Olivier G. Fatton
A performance artist, avowed transsexual anarchist with no place to call home, macho woman, a fashion model for Marianne Alvoni, a target for the Swiss tabloids: Éve-Claudine Lorétan, alias Coco, Dana What’s-her-name, Patricia, was so very many people in a life cut way too short.
Olivier Fatton met Coco on a Sunday in November 1989. The photographer was mesmerized at first sight by “this bright and yet sorrowful angel". Over coffee in a Bern gay bar, they made a deal: Coco would pose for him and Fatton would document her sex reassignment surgery.

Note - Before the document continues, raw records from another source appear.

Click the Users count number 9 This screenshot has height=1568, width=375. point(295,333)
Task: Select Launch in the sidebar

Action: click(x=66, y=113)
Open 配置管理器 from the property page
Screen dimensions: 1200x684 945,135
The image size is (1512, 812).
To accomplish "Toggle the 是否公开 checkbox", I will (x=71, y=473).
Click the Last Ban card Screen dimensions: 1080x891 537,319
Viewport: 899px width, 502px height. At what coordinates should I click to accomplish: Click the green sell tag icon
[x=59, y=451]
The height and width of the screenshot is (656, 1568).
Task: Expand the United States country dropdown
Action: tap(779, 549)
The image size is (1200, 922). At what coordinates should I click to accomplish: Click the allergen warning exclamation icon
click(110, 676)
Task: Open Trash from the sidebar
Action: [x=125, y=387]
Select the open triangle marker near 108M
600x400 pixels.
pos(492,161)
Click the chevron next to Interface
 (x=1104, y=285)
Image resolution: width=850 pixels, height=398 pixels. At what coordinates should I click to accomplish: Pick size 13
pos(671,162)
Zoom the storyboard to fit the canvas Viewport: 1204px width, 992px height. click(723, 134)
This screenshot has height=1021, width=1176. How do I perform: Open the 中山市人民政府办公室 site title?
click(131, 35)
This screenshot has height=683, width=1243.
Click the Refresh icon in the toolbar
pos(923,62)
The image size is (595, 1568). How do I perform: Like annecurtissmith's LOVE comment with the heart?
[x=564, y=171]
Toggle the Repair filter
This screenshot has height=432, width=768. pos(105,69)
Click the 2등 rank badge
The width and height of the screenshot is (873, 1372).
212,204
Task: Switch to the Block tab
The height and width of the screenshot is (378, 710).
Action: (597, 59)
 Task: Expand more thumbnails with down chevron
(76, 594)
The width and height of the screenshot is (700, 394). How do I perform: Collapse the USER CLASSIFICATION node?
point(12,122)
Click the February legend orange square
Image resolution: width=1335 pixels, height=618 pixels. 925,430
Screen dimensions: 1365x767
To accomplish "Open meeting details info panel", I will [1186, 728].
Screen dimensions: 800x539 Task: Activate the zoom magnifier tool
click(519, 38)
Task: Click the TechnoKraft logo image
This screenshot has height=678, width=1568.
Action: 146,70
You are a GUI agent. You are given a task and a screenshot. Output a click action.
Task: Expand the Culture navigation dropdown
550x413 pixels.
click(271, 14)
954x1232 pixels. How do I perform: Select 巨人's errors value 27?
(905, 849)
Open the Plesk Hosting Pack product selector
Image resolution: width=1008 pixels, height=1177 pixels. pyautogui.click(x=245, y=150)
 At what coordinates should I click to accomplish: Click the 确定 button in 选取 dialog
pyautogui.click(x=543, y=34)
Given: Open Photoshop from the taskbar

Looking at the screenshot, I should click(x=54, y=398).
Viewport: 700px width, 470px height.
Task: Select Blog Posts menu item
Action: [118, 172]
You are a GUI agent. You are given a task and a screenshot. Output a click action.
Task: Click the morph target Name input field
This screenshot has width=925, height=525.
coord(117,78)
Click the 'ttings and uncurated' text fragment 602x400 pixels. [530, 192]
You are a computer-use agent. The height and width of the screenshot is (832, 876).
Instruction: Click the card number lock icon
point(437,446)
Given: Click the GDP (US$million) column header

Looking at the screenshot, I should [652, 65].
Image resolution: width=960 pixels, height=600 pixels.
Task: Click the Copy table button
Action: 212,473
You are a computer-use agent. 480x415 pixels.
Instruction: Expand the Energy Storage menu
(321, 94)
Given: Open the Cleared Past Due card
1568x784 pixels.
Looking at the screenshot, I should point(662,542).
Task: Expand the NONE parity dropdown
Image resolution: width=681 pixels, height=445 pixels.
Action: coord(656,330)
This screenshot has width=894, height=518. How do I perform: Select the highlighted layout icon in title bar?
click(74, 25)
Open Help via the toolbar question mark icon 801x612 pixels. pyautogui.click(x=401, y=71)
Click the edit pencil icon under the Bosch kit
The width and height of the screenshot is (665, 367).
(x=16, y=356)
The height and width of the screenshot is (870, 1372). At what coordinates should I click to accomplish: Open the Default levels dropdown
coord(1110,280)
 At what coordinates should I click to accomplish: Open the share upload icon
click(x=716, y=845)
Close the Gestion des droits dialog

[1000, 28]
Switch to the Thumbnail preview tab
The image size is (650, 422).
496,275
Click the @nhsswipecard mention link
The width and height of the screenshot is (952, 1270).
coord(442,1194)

Their working relationship soon became a love affair, during which Fatton continued putting together his multi-faceted photo essay on colorful Coco, a mosaic of intimate portraits and staged fashion shots, at home and in clubs, on the road, in the Alps—images haunted by those large melancholy eyes, which Coco once said had become her second mouth. Coco's thousand-page autobiography was stolen by thieves, leaving those eyes to tell the sorrows of a 20th-century Dame aux Camélias.
Dunia Miralles sees Coco as just such a literary figure of the demi-monde. In her biographically-based novelette, which accompanies Olivier Fatton’s photographs, Miralles recounts the sorrows of young Coco.